При храме устроили библиотеку православной литературы; в помещении над храмом создали типографию, где печатались и труды самого владыки Вениамина: Акафист Трем святителям, «Всемирный светильник – преподобный Серафим Саровский», «Небо на земле» (О Божественной литургии) и др.
Семнадцатилетний Андрей Блум, будущий митрополит Антоний Сурожский, с 1931 года прислуживал в храме Трехсвятительского подворья. Он вспоминал: «Как-то пришел вечером. Храм не закрывался – красть было нечего. Церковь была подвальная, затем была лесенка, каменный коридор и две или три кельи. В одной из них жил владыка Вениамин… Я вошел в этот коридор и вижу: владыка Вениамин лежит на каменном полу, завернувшись в черную монашескую мантию. Увидев меня, он встал. Я говорю: “Владыка, что вы здесь делаете?”.– “Да знаешь, я здесь ночую”.– “А разве комнаты у вас нет?”.– “Да, есть комната, но ты представляешь, как замечательно, – у меня там четверо нищих спят: один на кровати, другой на матрасе, третий на ковре, а еще один на подушках. Я им оставил эту комнату – им так трудно днем живется. Как же лишить их ночи?”» (8, с. 804). Что здесь еще можно сказать?
5
Жизнь в чужой стране была трудной. В Сербии вокруг были свои, православные, во Франции – католики. Владыка Вениамин со своей всегдашней доброжелательностью и открытостью признавал: «Народ французский мне весьма понравился», но в то же время отмечал «большую душевную слабость этого милого народа»; они терпеливы, трудолюбивы, их «никак нельзя называть безбожниками», но положение католицизма «далеко не радостное в этой стране», хотя «я ни разу не видел никаких публичных безбожных выступлений или озорства» (31, с. 369–371). Часто общаясь с католическим духовенством, получая от него помощь (в католическом монастыре владыку излечили от тяжелой болезни), владыка Вениамин с сожалением констатировал: от них «веяло холодом», «все – от ума, а сердца не слышно», богослужение в огромном католическом соборе «казалось мертвым». Причем сами католики признавали: у русских «сердечная вера» (31, с. 328–330).

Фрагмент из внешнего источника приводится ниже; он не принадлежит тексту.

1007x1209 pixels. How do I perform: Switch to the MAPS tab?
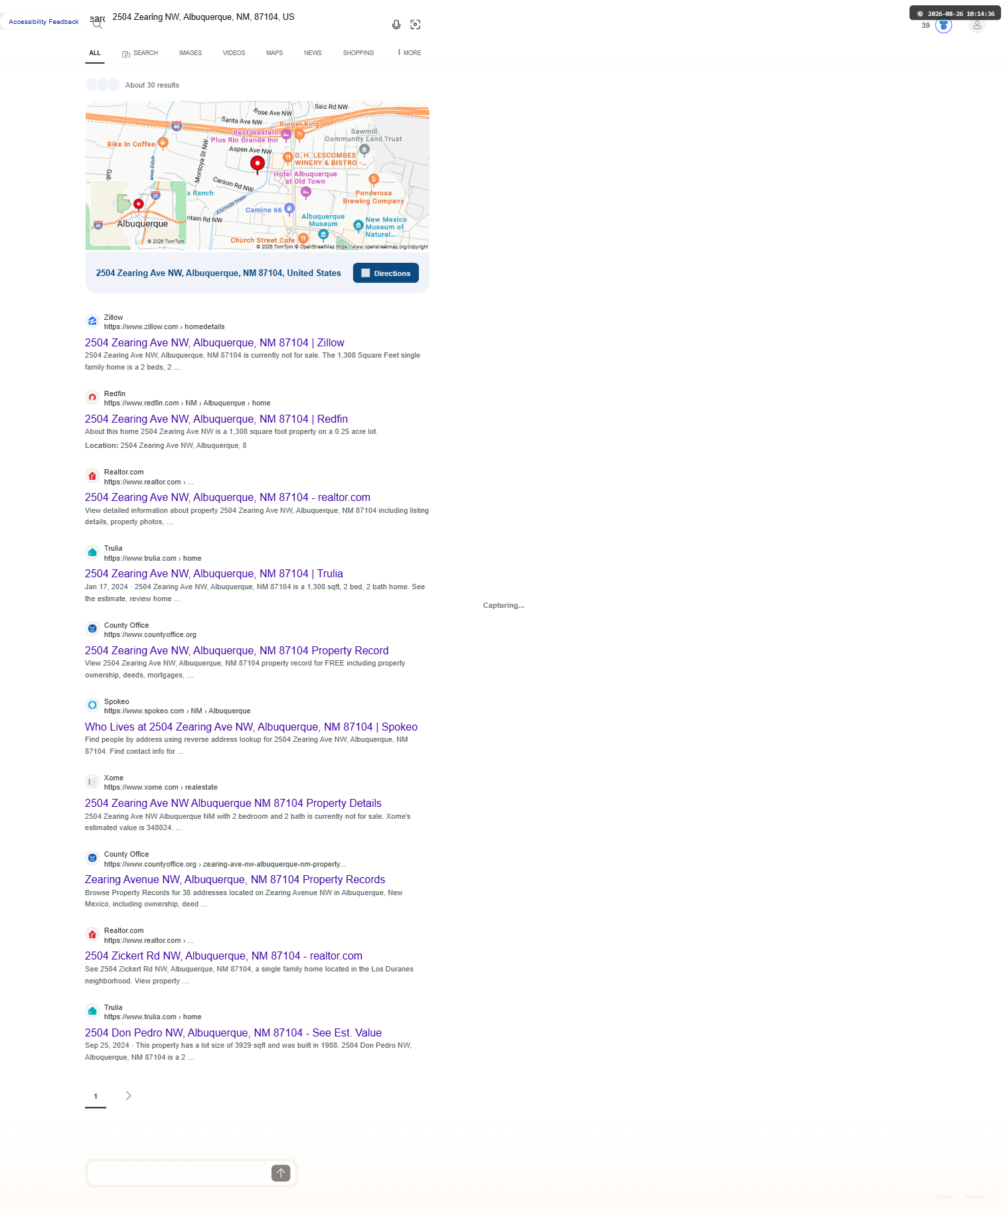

В то же время владыка в своих размышлениях нисколько не обольщался и не впадал в возвеличивание своего только потому, что оно свое. Увидев в константинопольском соборе Святой Софии самозабвенно молящегося турка, он невольно задумался: «…пожалуй, сейчас во всем великом городе не найдешь грека, так смиренно молящегося где-нибудь в храме. Все они заняты “делами”, а о Боге вспоминают лишь по праздникам. О русских беженцах и говорить не стоит! Даже немыслимо представить кого-либо из нас, архиереев ли, генералов ли, солдат, казаков, интеллигентов, вот так публично и сосредоточенно молящихся. Не терпим ли мы, и греки, и русские, наказания Божие за то, что продаем свое первородство христианской истины за чечевичную похлебку материальной привязанности, как прочие, неверующие? Христианство прекрасно, высоко, но не плохими ли мы стали христианами в мире?» (31, с. 333–334).